**Texto extraído**
==============================

Aplicação da lei penal não pode prevalecer sobre o direito à vida

Estado de Minas deverá indenizar homem preso indevidamente

Os direitos à vida e à saúde devem prevalecer sobre a conveniência da instrução e a garantia da aplicação da lei penal. Foi com base nesse entendimento que a juíza Louise Vilela Leite Filgueiras Borer, da 8ª Vara Criminal Federal de São Paulo, determinou que um homem acusado de tentativa de furto responda em liberdade. 

Decisão foi tomada com base em recomendação do CNJ
CNJ

“Na hipótese de impossibilidade de o Estado garantir tais direitos [à vida e à saúde] e ao mesmo tempo preservar as cautelas necessárias ao trâmite regular do processo, estes últimos interesses deverão ser contemporizados e as soluções adaptadas, de modo a compatibilizá-los. São interesses e direitos relevantíssimos em jogo, porém a ponderação entre eles, no caso concreto, torna evidente a prevalência dos primeiros: vida e saúde”, afirma a magistrada. 

O caso concreto envolve um homem preso em flagrante por tentar furtar um monitor,  uma mangueira e envelopes vazios de uma agência da Caixa Econômica Federal. 

A decisão, proferida nesta sexta-feira (3/4), leva em conta a Recomendação 62, do Conselho Nacional de Justiça, que propõe que tribunais e magistrados adotem medidas para reduzir o ingresso de pessoas no sistema prisional como forma de conter o avanço do novo coronavírus.

==============================

**Questões a responder**
(a) Transcreva literalmente o trecho da notícia sobre a decisão judicial que vai de "Os direitos à" até "afirma a magistrada.".
(b) Escreva a continuação da notícia sobre a decisão judicial, começando logo após a última frase.
As linhas não têm nenhuma ligação com a notícia sobre a decisão judicial.

==============================

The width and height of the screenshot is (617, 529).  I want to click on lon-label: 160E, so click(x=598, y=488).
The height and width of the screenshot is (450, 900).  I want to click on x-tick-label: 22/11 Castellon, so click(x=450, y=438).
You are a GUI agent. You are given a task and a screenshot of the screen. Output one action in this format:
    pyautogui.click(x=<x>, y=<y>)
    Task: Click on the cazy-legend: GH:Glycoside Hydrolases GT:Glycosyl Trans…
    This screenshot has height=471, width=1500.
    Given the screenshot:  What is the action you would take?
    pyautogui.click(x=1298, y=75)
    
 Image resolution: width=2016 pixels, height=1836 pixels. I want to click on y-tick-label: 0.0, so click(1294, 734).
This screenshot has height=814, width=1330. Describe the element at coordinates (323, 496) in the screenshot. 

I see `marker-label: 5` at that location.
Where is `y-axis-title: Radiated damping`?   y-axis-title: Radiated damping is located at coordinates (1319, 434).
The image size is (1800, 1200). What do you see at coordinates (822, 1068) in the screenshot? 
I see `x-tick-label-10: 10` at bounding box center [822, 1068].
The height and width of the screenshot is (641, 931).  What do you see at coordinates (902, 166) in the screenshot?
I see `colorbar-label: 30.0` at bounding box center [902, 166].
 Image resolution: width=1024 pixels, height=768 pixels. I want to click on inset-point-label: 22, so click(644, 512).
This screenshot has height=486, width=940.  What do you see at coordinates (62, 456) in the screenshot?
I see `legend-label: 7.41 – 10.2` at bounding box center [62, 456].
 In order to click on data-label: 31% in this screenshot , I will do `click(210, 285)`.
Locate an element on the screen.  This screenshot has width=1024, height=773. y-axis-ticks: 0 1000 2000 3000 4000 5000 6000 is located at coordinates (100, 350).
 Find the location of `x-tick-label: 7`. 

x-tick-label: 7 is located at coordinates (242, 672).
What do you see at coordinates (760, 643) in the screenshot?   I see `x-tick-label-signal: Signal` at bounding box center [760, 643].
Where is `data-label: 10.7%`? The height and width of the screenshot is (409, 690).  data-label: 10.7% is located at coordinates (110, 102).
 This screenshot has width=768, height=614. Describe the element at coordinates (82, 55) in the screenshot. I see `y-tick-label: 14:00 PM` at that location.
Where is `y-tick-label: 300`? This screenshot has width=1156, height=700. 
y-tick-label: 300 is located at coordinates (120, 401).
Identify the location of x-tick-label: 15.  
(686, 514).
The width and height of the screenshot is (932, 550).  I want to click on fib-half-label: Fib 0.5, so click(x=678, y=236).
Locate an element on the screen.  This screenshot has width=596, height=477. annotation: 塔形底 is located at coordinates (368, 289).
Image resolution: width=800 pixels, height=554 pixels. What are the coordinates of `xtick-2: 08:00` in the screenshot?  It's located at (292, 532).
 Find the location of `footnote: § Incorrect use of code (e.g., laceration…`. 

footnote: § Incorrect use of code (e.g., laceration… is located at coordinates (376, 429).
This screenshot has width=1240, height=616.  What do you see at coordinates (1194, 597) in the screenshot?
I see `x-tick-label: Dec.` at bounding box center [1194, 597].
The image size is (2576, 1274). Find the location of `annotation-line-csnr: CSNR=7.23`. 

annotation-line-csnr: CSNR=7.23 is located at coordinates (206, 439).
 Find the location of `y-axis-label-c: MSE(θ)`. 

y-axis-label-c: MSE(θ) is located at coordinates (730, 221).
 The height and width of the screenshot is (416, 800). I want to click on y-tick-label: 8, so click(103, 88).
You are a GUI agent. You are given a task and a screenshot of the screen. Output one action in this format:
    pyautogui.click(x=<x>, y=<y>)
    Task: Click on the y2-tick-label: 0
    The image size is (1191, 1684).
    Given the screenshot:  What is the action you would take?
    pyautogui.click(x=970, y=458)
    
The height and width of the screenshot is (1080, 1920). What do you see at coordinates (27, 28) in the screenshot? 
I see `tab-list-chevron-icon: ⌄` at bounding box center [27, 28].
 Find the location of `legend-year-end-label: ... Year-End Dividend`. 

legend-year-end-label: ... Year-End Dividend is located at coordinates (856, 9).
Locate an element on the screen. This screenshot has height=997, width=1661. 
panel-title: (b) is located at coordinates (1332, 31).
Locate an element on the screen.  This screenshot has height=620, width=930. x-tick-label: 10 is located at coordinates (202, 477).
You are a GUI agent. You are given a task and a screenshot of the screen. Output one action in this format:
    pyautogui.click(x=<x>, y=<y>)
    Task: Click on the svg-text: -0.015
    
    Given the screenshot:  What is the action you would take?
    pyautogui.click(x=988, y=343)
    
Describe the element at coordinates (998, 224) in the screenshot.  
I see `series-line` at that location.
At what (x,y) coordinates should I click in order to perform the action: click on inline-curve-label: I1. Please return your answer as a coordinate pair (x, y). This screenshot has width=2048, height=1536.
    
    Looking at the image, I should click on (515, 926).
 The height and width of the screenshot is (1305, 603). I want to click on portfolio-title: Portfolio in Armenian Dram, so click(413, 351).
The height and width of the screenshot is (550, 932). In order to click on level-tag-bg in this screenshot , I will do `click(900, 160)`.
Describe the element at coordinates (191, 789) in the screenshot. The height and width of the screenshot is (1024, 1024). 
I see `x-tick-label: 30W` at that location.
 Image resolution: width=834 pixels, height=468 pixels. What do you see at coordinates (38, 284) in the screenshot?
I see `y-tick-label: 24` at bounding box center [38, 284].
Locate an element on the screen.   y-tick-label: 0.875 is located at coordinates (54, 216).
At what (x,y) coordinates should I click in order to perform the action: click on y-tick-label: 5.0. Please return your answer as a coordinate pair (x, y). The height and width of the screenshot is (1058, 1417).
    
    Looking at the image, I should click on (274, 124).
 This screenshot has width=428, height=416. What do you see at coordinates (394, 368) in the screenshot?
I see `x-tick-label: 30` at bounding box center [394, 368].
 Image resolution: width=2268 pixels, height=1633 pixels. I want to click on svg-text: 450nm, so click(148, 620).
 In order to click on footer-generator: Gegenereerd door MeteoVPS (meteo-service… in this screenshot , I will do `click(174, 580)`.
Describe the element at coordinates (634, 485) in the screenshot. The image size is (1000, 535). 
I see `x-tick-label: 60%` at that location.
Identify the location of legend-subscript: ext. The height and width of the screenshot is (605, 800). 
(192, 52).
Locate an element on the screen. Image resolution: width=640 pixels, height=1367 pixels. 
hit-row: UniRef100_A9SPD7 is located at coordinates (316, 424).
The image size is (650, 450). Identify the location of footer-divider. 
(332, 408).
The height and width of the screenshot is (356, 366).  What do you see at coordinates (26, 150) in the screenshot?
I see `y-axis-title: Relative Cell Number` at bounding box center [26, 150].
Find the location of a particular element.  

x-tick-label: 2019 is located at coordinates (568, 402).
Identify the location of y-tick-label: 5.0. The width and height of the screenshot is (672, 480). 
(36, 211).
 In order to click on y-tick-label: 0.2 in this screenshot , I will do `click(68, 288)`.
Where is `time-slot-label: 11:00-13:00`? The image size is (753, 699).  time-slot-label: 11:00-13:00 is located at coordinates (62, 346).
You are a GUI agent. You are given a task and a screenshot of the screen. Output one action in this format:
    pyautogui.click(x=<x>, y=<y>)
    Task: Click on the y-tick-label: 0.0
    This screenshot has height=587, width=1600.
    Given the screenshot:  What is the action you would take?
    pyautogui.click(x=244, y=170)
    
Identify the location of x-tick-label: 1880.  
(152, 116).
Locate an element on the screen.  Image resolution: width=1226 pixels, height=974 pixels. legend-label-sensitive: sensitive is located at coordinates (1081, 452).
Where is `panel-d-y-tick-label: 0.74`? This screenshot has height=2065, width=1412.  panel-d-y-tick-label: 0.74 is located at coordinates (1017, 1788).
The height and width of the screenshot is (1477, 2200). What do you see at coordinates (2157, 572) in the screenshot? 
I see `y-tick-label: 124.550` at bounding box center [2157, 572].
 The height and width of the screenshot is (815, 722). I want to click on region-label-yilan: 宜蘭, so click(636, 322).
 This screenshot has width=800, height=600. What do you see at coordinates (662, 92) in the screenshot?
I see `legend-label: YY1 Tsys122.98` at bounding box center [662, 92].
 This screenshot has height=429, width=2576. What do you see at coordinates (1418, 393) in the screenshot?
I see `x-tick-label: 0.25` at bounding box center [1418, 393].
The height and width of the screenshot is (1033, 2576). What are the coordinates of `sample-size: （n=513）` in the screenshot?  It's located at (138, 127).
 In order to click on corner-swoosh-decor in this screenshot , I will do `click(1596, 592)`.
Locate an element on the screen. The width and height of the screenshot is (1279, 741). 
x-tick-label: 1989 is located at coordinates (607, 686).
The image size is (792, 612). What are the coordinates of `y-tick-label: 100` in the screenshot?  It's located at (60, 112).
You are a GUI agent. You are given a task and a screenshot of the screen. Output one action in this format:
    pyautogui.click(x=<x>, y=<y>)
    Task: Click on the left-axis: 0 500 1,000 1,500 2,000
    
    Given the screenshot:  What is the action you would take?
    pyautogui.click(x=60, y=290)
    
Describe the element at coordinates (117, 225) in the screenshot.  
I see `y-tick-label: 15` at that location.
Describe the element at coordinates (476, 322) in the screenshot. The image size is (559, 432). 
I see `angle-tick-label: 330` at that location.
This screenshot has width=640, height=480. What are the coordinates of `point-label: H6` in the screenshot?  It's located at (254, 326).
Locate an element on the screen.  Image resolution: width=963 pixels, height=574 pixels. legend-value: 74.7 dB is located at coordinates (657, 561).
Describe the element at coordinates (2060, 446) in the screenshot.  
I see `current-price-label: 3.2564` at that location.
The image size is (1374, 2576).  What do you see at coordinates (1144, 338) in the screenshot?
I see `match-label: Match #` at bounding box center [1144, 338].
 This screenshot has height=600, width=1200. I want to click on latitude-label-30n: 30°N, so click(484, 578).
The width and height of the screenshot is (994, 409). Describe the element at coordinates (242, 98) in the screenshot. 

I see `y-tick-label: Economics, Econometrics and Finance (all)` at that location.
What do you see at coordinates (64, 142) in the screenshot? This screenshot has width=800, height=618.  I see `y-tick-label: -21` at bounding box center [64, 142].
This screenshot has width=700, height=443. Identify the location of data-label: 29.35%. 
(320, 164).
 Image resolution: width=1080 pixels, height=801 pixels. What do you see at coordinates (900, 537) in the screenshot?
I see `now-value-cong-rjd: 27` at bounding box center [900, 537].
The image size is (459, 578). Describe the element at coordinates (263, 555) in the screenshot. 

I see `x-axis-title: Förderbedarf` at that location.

==============================

**Respostas dadas**
(a)
Os direitos à vida e à saúde devem prevalecer sobre a conveniência da instrução e a garantia da aplicação da lei penal. Foi com base nesse entendimento que a juíza Louise Vilela Leite Filgueiras Borer, da 8ª Vara Criminal Federal de São Paulo, determinou que um homem acusado de tentativa de furto responda em liberdade. 

Decisão foi tomada com base em recomendação do CNJ
CNJ

“Na hipótese de impossibilidade de o Estado garantir tais direitos [à vida e à saúde] e ao mesmo tempo preservar as cautelas necessárias ao trâmite regular do processo, estes últimos interesses deverão ser contemporizados e as soluções adaptadas, de modo a compatibilizá-los. São interesses e direitos relevantíssimos em jogo, porém a ponderação entre eles, no caso concreto, torna evidente a prevalência dos primeiros: vida e saúde”, afirma a magistrada.

(b)
Também recomenda, entre outras coisas, que penas referentes a crimes cometidos sem violência ou grave ameaça, assim como preventivas com mais de 90 dias, sejam convertidas em prisão domiciliar. 

“O crime de furto qualificado é despido de violência ou grave ameaça contra pessoa, razão pela qual não é recomendável a manutenção de seu encarceramento preventivo neste momento em que a prioridade é evitar a disseminação do vírus, especialmente no ambiente prisional, caracterizado por aglomeração, e no mais das vezes superlotação e insalubridade”, diz a magistrada.

Ainda segundo ela, “a situação trazida nesses autos tem contornos especiais diante da pandemia de Covid-19, fato notório, que tem vitimado milhares de pessoas por todo o mundo e ensejou a recomendação da OMS de isolamento social da população em geral”. 

O réu foi assistido por Fabiana Severo, da Defensoria Pública da União. Ele deverá comparecer mensalmente à Secretaria da 8ª Vara Federal Criminal de São Paulo para informar e justificar suas atividades. 

A mesma juíza, em decisão sobre repatriação de um holandês, adotou entendimento semelhante — o de que “os direitos à vida e à saúde devem prevalecer sobre a conveniência da instrução e a garantia da aplicação da lei penal”.